Both sides contributed different expertise.

The preliminary review assessed JTS's existing practices and then determined what needed to be done to meet the ISO standards.

When this was done, a development plan was drawn up that included a requirement to train staff in the new system.

One of the main tasks when preparing for certification is producing documentation. For this aspect of the procedure, Mr Johnson wrote the quality manual and quality management procedures, to which JTS made contributions. JTS, meanwhile, wrote all the operations manuals, with Mr Johnson's help.

'The objective was to get everything in place and running for a short time before we held a dummy audit,' Mr Johnson said.

'The few problems we found at the audit were then corrected and the Hong Kong Quality Assurance Association audit was successfully passed in October.' JTS is one of many Hong Kong companies that have achieved ISO certification, in contrast to when the Government took its first initiative to improve quality in 1984.

Much of the pressure on companies to achieve ISO, the most common sign that a company is quality-minded, comes from outside: The Government specifies that certification is a prerequisite for tendering for government contracts.
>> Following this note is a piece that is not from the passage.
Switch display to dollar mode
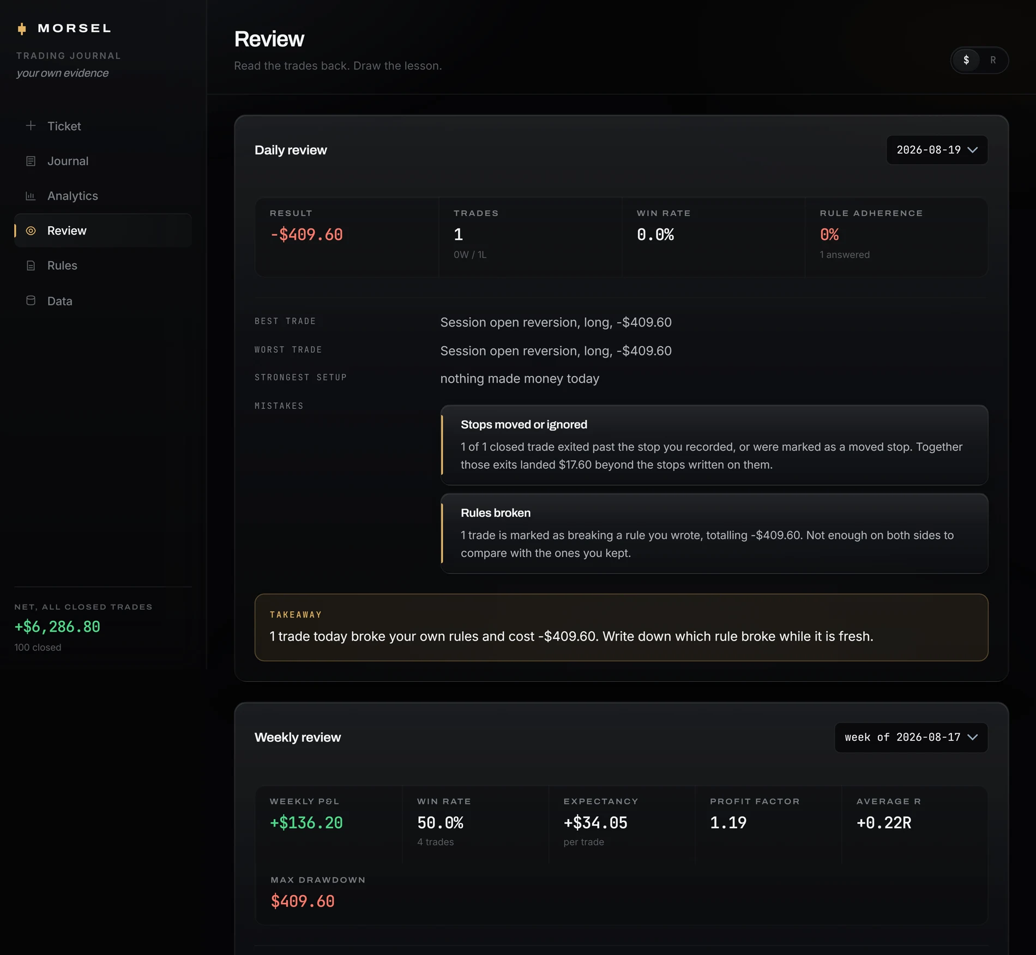Image resolution: width=1036 pixels, height=955 pixels. point(966,60)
The Housing Authority requires that all its contractors are ISO certified.

Overseas customers, mainly in Europe and Australia, insist their suppliers be ISO-certified.
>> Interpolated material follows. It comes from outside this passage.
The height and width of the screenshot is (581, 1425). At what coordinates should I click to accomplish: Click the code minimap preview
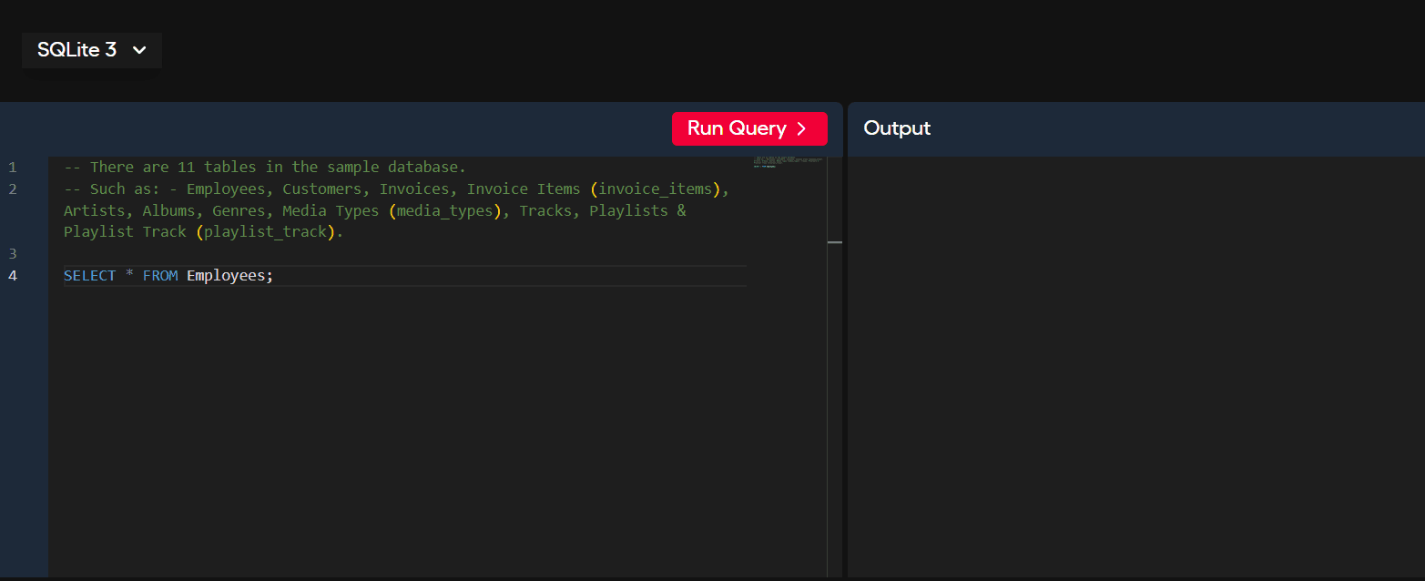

Multinationals that have benefitted from ISO overseas have also encouraged their Hong Kong and China branches to attain the standard.

However, Mr Johnson said trying for ISO because of outside pressure may not always lead to the best result and there were signs of this trend changing.
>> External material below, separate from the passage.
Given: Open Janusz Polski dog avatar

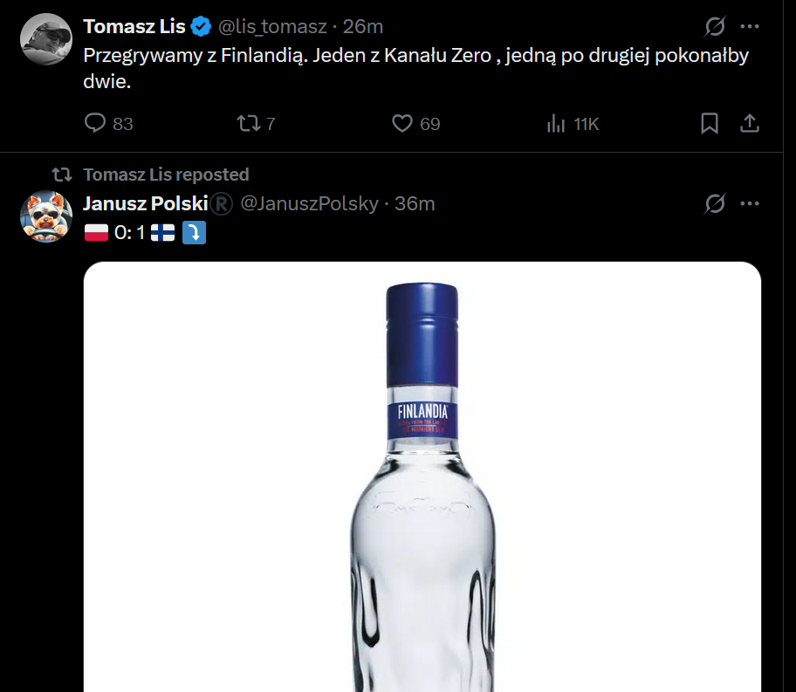Looking at the screenshot, I should click(45, 216).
'Increasingly, people are beginning to believe that ISO does bring improvements and we are receiving a growing number of inquiries motivated . . . [by] the manager looking for internal improvement,' he said.

Even though ISO is still orientated towards manufacturing at a time when Hong Kong is making big changes from that field to providing services, service companies have also obtained ISO - among them New Zealand Insurance, the Mass Transit Railway Corporation and Hongkong Telecom.

Hong Kong's service industries are facing competition from overseas companies that have ISO, particularly transport and finance-related organisations.

Some estate agencies in Malaysia and Britain are also ISO-certified.

However ISO certification on its own will not solve problems.

'If it is not treated correctly, it is a bureaucratic nightmare and does not take the company forward,' he said.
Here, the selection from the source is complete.